Log Spiral Problem 1

Solve: 950 x 7.50 = ?

This first example is a 3 digit computation, ignoring the vernier for now. The way that the inventor assumed you'd use this calculator is that you'd be holding onto the (rigid) vernier casing in one hand, and spinning the disk and managing the index with the other hand. I have modified his method a bit, to fit the simplified constructions. You don't HAVE to do record keeping on the dials, if you don't wish to.

Steps

  1. ZERO the disk ( put the vernier curor over the 1000); also line up the index with origin on disk.

  2. CONNECT the index (i.e, tape it to the disk)

  3. Rotate the vernier cursor counter-clockwise until 950 is under the vernier; Record 1 in the characteristic dial (95 is 9.5 x 10; the power of ten is 1),

Read 9.5 on the cycle scale; record 9 on the first mantissa dial .5 on the second mantissa.

  1. LOCK the index (i.e., move the tape so it holds the vernier and index together)

  2. ZERO the disk . The index should be pointing at about 835 on the outer spiral, and the Vernier cursor is on 1000.

  3. CONNECT the index

  4. Rotate Vernier cursor counter-clockwise until 750 is under the vernier; add 1 in the characteristic dial, add 8.5 on the mantissa dials (9.5 + 8.5 = 18, so 7 is recorded on the first mantissa, zero is on the second)

  5. LOCK the index.

  6. Rotate the index back to 1000.

  7. Under the vernier cursor read 712 (on coil 7) and a bit (the vernier points to .5). The answer including the characteristic (2) would be 712 plus what's on the vernier.

NOTES: With a standard gunter circle, you can set and read a value from either cursor.

With the Log Spiral design, you have but one (vernier) cursor, and the index is strictly a memory store, accumulating a distance. The CONNECT index, Rotate disk, LOCK pattern served to accumulate the angular distance of the two numbers. When you put the index back on the 1000 at the last step you can read the result on the vernier cursor.

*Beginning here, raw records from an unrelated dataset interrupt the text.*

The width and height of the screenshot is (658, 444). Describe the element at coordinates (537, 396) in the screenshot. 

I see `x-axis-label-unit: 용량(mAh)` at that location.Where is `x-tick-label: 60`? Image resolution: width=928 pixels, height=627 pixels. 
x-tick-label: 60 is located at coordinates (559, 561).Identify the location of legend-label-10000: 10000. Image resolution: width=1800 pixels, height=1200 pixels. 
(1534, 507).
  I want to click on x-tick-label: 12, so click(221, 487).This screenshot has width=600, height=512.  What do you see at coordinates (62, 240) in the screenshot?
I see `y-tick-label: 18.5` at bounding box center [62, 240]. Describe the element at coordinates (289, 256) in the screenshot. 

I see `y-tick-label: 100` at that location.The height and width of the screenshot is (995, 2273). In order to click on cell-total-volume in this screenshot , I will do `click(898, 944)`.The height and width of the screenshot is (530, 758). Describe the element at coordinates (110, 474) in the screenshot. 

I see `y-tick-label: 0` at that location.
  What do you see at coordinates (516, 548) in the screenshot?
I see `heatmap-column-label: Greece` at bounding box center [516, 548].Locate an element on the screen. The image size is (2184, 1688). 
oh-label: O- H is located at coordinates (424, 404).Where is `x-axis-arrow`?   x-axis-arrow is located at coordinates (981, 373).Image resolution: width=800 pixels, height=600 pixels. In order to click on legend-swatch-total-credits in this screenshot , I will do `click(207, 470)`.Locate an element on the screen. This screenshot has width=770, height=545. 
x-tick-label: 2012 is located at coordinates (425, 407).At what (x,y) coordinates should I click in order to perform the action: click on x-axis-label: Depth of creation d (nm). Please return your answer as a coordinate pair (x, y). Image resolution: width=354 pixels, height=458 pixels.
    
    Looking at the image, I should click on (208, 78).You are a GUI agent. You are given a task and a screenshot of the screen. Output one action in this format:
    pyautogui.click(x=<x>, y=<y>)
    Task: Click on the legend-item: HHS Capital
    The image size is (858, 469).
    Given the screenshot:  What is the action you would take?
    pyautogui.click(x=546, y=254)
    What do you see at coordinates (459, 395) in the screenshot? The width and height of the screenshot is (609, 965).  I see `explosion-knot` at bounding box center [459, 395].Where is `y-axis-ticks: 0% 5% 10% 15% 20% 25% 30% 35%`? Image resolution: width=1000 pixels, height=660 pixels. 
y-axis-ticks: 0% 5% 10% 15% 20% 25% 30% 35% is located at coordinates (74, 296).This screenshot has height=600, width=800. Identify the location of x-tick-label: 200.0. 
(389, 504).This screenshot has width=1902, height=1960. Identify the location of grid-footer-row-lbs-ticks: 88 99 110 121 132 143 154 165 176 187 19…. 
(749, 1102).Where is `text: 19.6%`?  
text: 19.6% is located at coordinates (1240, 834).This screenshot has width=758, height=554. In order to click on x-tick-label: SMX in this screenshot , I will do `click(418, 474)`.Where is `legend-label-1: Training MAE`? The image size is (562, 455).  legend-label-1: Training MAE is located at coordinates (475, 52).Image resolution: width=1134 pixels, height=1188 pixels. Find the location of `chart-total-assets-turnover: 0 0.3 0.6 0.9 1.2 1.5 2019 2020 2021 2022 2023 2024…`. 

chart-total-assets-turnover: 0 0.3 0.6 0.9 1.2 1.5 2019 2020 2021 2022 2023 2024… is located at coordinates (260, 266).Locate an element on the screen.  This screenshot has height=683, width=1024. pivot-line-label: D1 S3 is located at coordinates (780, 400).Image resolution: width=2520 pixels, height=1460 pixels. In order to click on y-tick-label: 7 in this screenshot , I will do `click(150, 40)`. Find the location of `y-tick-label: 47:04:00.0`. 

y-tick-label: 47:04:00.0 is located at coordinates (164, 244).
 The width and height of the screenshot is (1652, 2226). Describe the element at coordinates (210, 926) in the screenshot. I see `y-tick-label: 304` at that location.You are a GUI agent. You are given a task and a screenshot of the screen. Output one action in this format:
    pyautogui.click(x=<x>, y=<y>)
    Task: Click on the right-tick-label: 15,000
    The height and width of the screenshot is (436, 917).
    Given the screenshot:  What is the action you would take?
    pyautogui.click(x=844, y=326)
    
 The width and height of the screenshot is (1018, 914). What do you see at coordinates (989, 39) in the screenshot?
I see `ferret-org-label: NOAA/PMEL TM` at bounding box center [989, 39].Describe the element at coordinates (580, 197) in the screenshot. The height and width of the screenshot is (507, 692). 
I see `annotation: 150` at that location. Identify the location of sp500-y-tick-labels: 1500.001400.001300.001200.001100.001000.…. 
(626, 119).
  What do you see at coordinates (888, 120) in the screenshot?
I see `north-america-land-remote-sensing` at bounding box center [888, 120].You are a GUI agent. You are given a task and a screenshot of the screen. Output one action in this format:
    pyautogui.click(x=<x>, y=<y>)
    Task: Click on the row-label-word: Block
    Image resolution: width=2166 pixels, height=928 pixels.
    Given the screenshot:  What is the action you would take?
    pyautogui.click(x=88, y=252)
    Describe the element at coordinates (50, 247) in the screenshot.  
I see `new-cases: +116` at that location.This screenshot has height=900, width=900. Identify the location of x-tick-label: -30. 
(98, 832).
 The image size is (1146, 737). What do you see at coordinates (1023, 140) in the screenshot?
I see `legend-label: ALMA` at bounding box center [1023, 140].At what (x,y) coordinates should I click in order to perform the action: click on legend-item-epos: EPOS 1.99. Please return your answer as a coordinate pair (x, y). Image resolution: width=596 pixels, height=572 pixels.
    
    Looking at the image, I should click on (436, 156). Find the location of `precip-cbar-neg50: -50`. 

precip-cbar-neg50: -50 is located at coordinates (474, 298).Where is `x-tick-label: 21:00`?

on step 7, I stated 'add 1 to the characteristic'. The patent algorithm handles this (you rotate the disk and add 1 when you pass 1000 in one direction, subtracting 1 when you pass 1000 in the opposite direction). In this case, I'm simply doing the power of 10 math in my head. 7.5 x 9.5 is about 70 = 7 x 10, so the characteristic (power of 10) is 1.